IA Engineer 4 in Stuttgart bei Govcio LLC

Govcio LLC

Overview:

GovCIO is currently hiring for a Cloud Security and Compliance SME to Conduct program/system security status assessments and supports the development of Cybersecurity program(s) including the development of policies and procedures in accordance with DoDI 8500.01 Risk Management Framework. This position will be located in Stuttgart, Germany and will be an onsite only position.

Responsibilities:

Designs and implements information assurance and security engineering systems with requirements of business continuity, operations security, cryptography, forensics, regulatory compliance, internal counter-espionage (insider threat detection and mitigation), physical security analysis (including facilities analysis, and security management). Assesses and mitigates system security threats and risks throughout the program life cycle. Validates system security requirements definition and analysis. Establishes system security designs. Implements security designs in hardware, software, data, and procedures. Verifies security requirements; performs system certification and accreditation planning and testing and liaison activities. Supports secure systems operations and maintenance.

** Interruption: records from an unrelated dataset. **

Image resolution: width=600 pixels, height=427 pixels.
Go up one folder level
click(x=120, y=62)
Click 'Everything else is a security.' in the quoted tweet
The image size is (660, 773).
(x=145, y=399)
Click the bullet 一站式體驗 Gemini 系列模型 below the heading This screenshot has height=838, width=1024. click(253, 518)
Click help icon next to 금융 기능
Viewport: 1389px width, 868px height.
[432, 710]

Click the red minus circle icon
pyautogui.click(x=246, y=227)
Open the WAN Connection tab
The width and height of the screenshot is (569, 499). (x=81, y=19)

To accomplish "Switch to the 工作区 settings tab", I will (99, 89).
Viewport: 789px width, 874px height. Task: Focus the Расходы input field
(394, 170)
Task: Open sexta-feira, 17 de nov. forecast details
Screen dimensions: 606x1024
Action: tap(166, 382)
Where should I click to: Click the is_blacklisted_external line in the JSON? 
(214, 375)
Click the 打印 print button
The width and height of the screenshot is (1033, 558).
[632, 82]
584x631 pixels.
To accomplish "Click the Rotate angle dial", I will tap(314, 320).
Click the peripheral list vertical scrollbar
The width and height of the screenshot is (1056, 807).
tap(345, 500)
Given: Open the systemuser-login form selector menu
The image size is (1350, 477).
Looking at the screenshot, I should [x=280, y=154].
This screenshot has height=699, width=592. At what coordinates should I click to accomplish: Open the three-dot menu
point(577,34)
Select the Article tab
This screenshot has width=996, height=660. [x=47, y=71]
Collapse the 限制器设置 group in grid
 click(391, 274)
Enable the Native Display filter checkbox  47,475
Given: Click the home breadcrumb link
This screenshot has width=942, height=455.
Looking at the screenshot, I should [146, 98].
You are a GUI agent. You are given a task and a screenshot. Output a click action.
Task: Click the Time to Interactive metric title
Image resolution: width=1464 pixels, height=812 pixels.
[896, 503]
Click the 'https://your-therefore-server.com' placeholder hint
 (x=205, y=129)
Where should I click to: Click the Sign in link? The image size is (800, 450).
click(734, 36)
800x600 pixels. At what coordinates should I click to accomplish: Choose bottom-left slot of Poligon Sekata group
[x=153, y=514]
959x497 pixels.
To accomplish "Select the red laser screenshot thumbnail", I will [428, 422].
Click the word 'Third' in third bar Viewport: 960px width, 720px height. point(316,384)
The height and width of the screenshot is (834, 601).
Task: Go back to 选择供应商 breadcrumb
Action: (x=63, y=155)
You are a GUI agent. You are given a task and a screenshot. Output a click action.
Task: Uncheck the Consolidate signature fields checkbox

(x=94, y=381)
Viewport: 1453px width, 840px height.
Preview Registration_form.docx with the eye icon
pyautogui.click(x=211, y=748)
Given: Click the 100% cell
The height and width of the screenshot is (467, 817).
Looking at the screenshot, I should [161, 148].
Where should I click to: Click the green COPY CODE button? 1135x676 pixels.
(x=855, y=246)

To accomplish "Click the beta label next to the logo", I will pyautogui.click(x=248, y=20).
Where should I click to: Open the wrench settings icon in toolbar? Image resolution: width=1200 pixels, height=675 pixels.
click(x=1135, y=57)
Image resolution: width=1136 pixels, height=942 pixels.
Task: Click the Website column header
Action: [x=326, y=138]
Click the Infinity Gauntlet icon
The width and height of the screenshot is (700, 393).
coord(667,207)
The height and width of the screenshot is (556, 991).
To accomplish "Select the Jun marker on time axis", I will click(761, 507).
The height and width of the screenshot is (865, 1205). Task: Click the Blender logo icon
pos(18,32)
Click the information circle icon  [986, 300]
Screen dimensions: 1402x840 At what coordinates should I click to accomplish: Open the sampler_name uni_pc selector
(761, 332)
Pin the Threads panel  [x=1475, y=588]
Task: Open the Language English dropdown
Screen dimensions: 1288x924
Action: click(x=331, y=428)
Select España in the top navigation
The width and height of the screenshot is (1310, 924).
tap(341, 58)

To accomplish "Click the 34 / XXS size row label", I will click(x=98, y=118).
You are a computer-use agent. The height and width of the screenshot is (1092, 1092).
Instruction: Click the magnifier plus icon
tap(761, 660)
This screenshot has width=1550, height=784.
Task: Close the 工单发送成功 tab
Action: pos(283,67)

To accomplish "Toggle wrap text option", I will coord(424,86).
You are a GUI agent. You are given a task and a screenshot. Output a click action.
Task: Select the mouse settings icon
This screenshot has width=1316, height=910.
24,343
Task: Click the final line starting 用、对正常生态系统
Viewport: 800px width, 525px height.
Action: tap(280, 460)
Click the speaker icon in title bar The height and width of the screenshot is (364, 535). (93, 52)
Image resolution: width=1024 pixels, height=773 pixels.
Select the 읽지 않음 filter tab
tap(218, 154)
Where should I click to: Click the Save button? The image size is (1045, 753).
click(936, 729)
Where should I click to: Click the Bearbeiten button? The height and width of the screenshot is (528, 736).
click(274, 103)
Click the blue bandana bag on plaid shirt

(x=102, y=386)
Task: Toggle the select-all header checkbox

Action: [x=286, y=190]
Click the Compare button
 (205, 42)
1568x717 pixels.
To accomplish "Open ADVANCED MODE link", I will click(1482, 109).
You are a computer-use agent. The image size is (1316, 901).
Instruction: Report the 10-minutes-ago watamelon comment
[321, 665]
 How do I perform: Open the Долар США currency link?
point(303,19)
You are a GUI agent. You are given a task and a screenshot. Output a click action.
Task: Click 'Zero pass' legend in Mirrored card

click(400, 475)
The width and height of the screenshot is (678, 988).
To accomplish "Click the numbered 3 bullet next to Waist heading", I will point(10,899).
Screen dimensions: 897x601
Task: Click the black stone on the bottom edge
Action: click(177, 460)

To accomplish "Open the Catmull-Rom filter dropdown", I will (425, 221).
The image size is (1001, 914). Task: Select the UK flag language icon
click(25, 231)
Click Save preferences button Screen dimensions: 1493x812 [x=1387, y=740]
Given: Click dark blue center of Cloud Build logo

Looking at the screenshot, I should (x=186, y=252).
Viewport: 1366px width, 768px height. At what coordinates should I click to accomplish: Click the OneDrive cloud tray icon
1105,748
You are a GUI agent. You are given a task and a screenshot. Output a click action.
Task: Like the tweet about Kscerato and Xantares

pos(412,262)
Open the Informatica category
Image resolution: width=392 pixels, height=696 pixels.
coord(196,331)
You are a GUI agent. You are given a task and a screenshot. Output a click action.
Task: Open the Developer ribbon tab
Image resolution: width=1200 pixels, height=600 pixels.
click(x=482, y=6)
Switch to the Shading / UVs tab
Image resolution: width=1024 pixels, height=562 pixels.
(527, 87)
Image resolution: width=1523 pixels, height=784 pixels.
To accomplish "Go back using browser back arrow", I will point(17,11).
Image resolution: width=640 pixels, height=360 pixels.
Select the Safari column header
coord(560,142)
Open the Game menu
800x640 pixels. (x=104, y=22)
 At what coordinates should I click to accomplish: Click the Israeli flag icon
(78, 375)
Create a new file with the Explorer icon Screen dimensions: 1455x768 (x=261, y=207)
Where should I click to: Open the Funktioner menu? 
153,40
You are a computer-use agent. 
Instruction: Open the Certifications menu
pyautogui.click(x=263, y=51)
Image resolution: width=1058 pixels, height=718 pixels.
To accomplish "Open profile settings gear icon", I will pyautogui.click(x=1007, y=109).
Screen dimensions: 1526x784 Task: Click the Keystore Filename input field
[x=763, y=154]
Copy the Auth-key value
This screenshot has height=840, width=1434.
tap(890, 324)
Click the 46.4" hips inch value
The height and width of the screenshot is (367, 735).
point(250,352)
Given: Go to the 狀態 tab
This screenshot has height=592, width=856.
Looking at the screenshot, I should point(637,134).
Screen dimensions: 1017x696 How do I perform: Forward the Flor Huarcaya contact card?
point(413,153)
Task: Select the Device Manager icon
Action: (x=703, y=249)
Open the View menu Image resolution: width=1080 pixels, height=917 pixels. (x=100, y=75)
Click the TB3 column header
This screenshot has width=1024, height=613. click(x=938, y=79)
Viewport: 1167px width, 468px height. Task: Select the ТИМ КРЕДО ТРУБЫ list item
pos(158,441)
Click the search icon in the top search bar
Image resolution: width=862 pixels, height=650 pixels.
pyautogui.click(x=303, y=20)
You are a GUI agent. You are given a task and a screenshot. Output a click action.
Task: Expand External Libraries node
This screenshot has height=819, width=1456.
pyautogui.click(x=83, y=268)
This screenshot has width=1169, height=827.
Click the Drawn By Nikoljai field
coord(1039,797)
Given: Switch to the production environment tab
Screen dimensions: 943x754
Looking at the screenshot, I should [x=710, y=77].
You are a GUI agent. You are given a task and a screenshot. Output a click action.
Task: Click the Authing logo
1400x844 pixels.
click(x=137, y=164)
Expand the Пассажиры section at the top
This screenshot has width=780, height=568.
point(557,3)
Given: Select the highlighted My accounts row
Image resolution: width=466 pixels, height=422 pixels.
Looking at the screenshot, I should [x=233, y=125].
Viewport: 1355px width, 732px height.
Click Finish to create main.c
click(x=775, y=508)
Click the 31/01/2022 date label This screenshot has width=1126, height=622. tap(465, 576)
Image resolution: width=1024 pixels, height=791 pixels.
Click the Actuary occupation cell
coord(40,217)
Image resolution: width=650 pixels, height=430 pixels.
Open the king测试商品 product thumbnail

Participates with the client in the strategic design process to translate security and business requirements into technical designs.
Configures and validates secure systems and tests security products and systems to detect security weakness; performs network scanning and vulnerability analysis.
Ensures that the appropriate security features and safeguards have been implemented on all information systems as required by DoD/IC policy and directives, and industry best practices.
Performs defense device system installation, configuration maintenance, account maintenance, signature maintenance, patch management, and troubleshooting of all implemented, maintained, and deployed systems.
Provides security certification test and evaluation of assets, vulnerability management and response, security assessments, customer support and provides guidance on security issues.
Conduct program/system security status assessments and supports the development of Cybersecurity program(s) including the development of policies and procedures in accordance with DoDI 8500.01 Risk Management Framework.
Develop and Manage RMF for on-premises and cloud environments in the eMASS tool to achieve Authorizing Official's (AO) Authorization Decision Document (ADD) utilizing the RMF Package Approval Chain (PAC) process
Support IL2/IL5/IL6 cloud environments for Infrastructure as Code (IaC), Platform as a Service (PaaS), Infrastructure as a Service (IaaS) and enterprise Software as a Service (SaaS)
Tracks organizational cybersecurity compliance, ensures necessary remediation needs are communicated, tracks remediation through completion and ensures necessary cybersecurity documentation is accurate and in order.
Responsible for conducting a comprehensive assessment of the management, operational, and technical security controls employed within or inherited by information systems to determine the overall effectiveness of the controls.
Prepares for, assists with, and monitors cyber assessments (staff assistance visits [SAV], Command Cyber Readiness Inspections [CCRI], NSA Red and Blue Team assessments, vulnerability scans, assessment and authorization [A&A] reviews).
Develops technical standards (SOP\TTPs, technical implementation instructions, or other required documentation) for security focused processes, security operations and other operations as required for Government approval.
Works closely with defensive cybersecurity operation (DCO) teams to identify, monitor and respond to cyber events\incidents from discovery to closure as a part of the local incident response policies.
Interacts with customers, IT staff, and high-level military officials to assist in defining and achieving required cybersecurity objectives for the organization.
Conduct Risk Assessments, determine the risk to operations, and provide risk recommendations to the customer after reviewing a system’s overall risk posture as part of the Security Authorization (Authority to Operate\Connect) process.
Through basic understanding of network security fundamentals, LAN\WAN switching technologies, routing technologies, infrastructure security technologies and services, reviews network architecture diagrams for cybersecurity compliance.
Responsible for assessing and authorizing the use of software and hardware across multiple enterprise networks.